Content starts
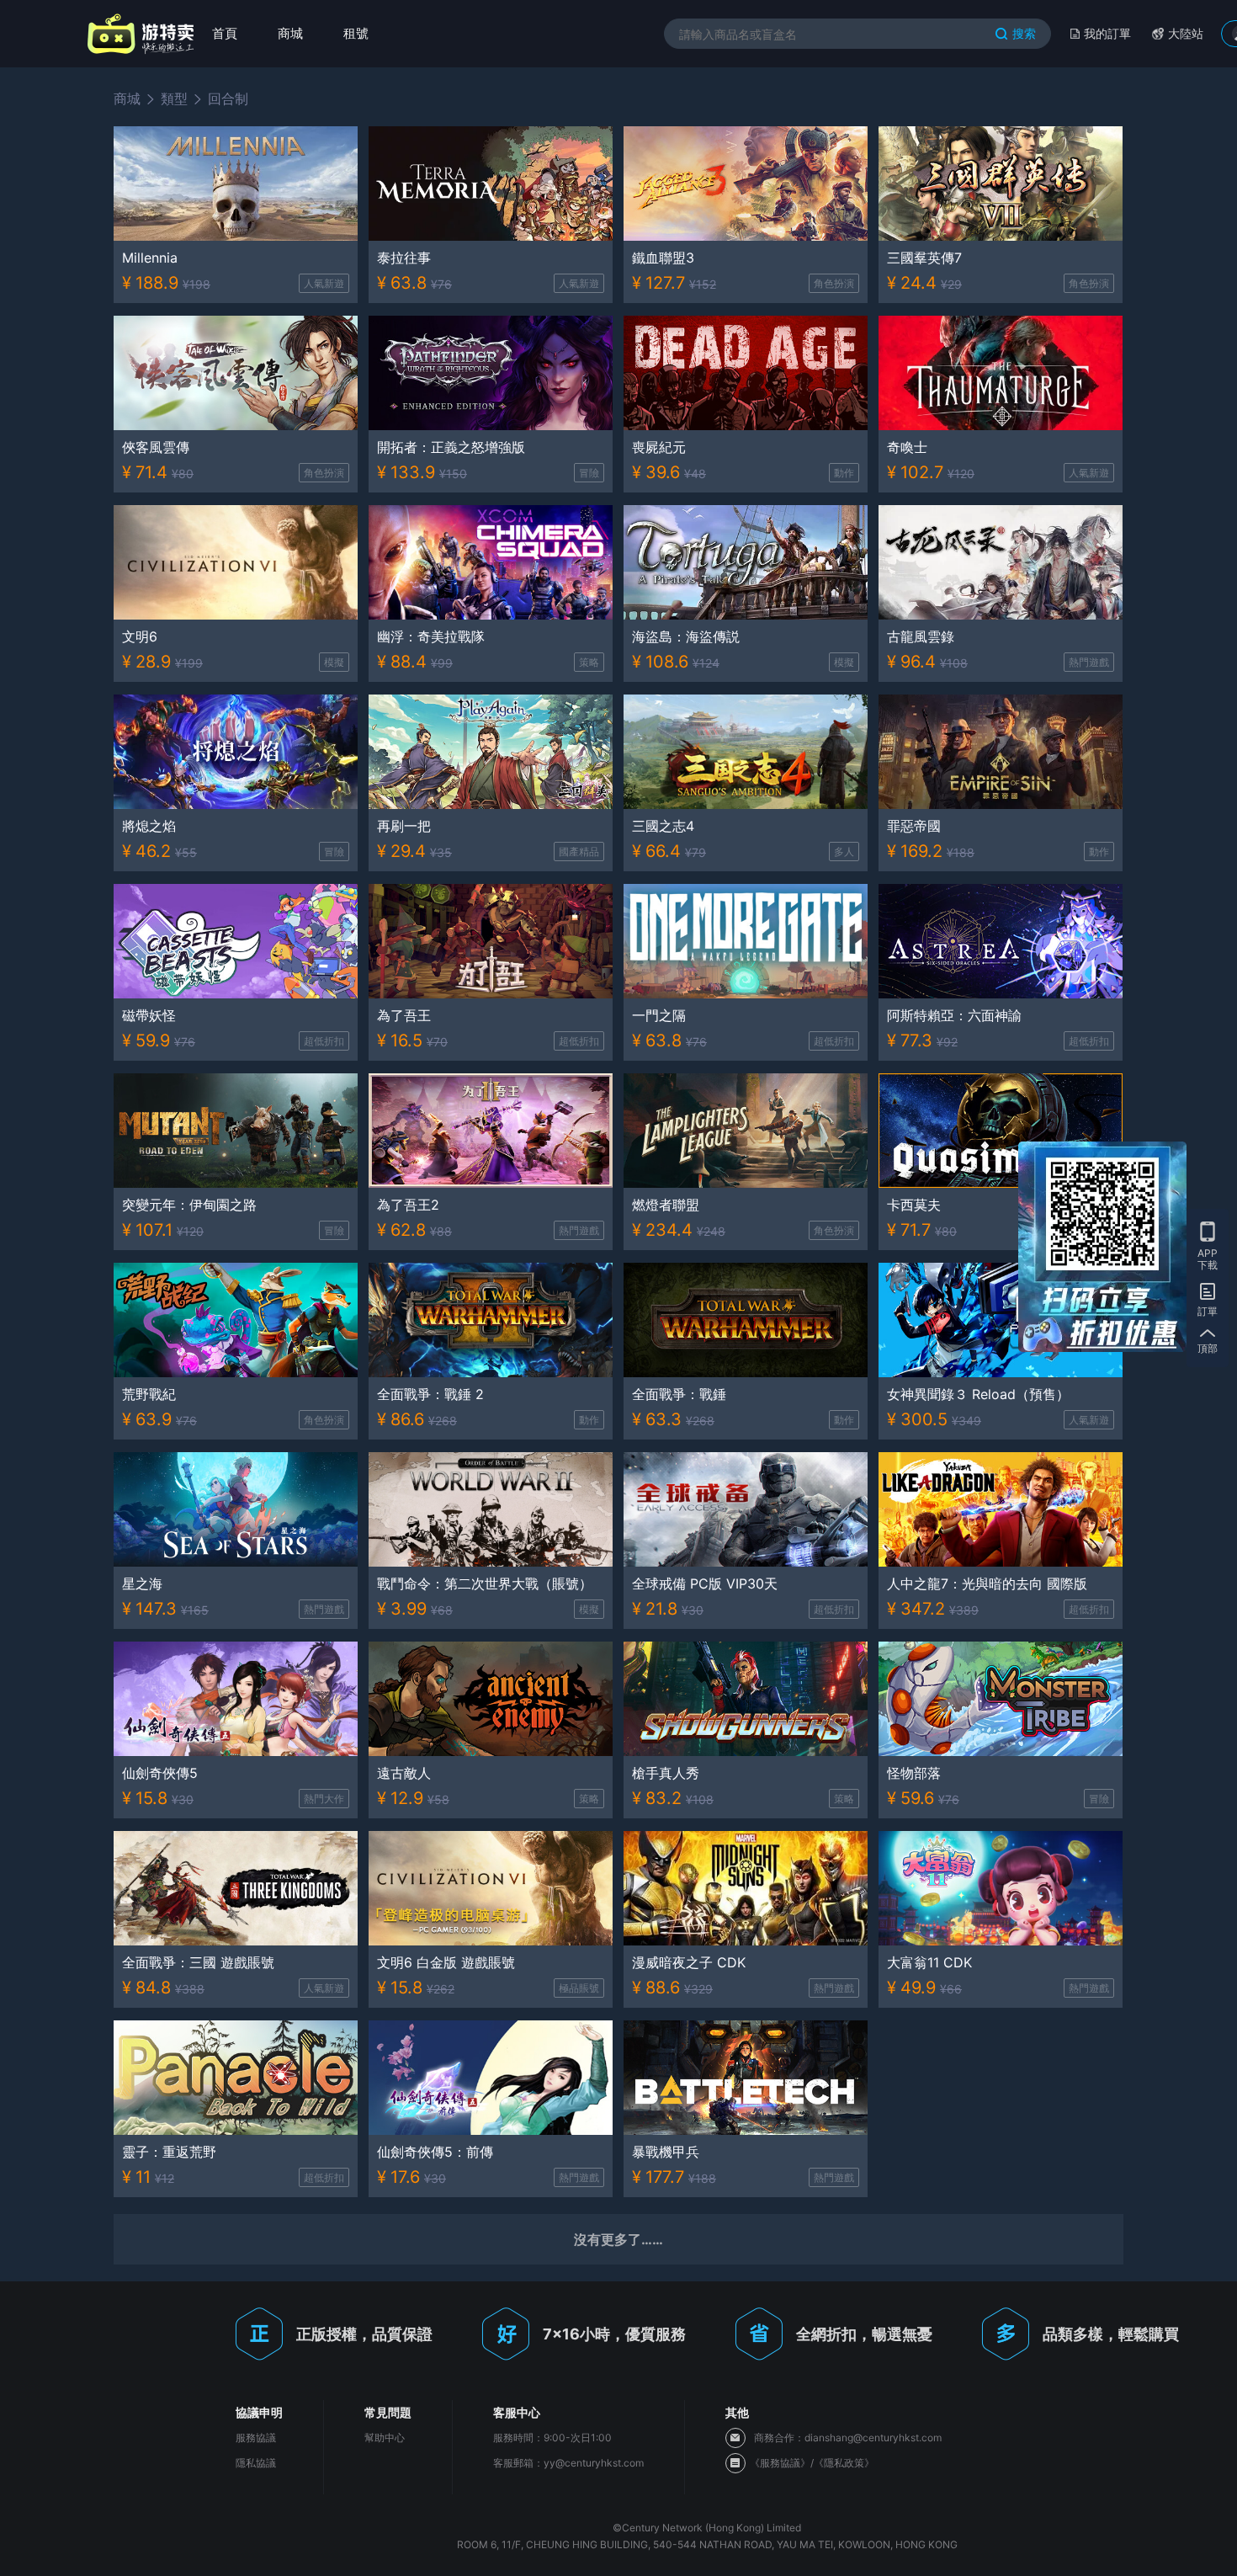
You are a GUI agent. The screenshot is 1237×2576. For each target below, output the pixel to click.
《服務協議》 (780, 2462)
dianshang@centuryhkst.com (873, 2437)
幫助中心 (384, 2437)
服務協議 (256, 2437)
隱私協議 (256, 2462)
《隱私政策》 (844, 2462)
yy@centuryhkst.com (594, 2462)
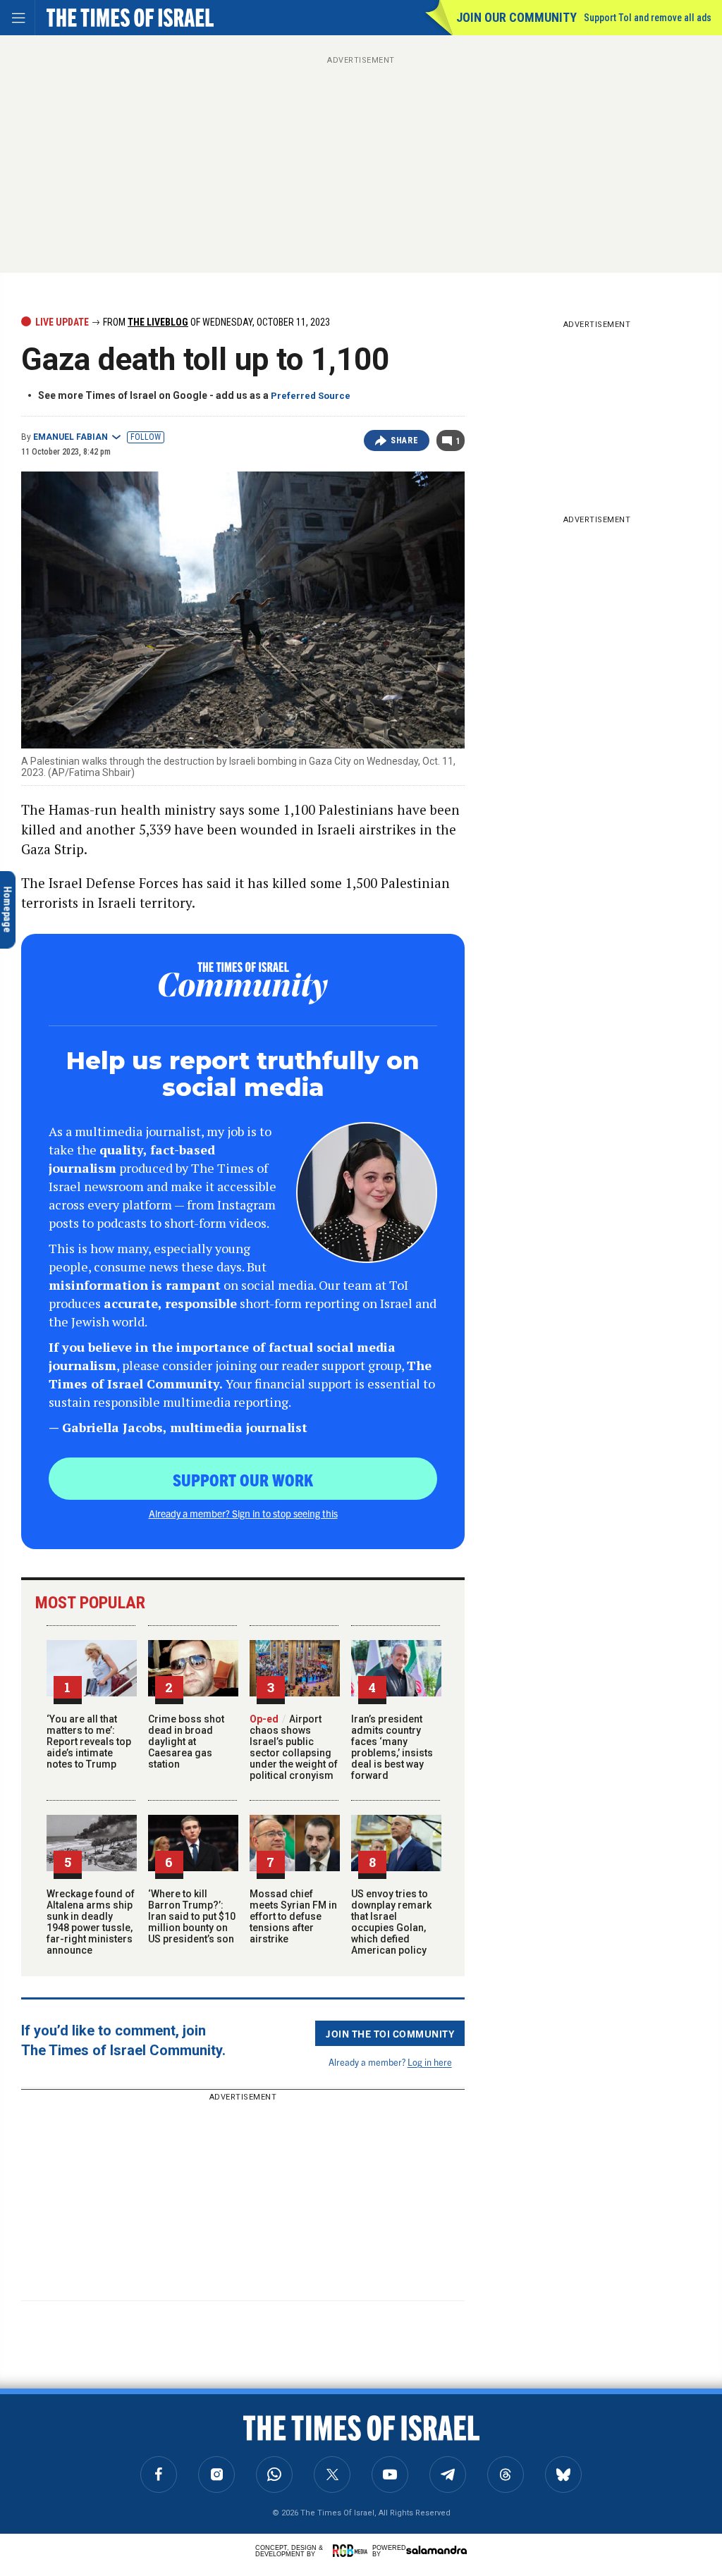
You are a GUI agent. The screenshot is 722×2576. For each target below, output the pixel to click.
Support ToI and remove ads (647, 17)
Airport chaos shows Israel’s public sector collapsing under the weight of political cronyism (294, 1747)
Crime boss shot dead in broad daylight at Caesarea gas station (186, 1741)
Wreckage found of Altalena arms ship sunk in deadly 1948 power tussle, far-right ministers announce (91, 1922)
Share (404, 440)
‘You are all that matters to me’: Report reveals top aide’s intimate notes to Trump (89, 1741)
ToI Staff (69, 2473)
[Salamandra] (436, 2550)
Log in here (430, 2062)
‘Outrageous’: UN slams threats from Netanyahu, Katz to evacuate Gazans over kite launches (105, 2425)
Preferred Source (310, 395)
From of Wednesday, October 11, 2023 (215, 322)
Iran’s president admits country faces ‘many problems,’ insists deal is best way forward (392, 1747)
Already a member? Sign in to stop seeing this (243, 1513)
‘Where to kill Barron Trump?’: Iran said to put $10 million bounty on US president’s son (191, 1916)
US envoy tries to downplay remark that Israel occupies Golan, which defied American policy (391, 1922)
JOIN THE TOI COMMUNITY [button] (390, 2033)
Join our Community (516, 17)
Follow (145, 437)
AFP (28, 2473)
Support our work (243, 1479)
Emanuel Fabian (70, 437)
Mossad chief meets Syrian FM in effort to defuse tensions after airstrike (293, 1916)
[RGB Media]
Content ends
» EXERCISE BRIEF: In the answer, include exactly the lines from the line containing "Emanuel Fabian (70, 437)" through the end of the data, and nothing else.

» TASK ANSWER:
Emanuel Fabian (70, 437)
Mossad chief meets Syrian FM in effort to defuse tensions after airstrike (293, 1916)
[RGB Media]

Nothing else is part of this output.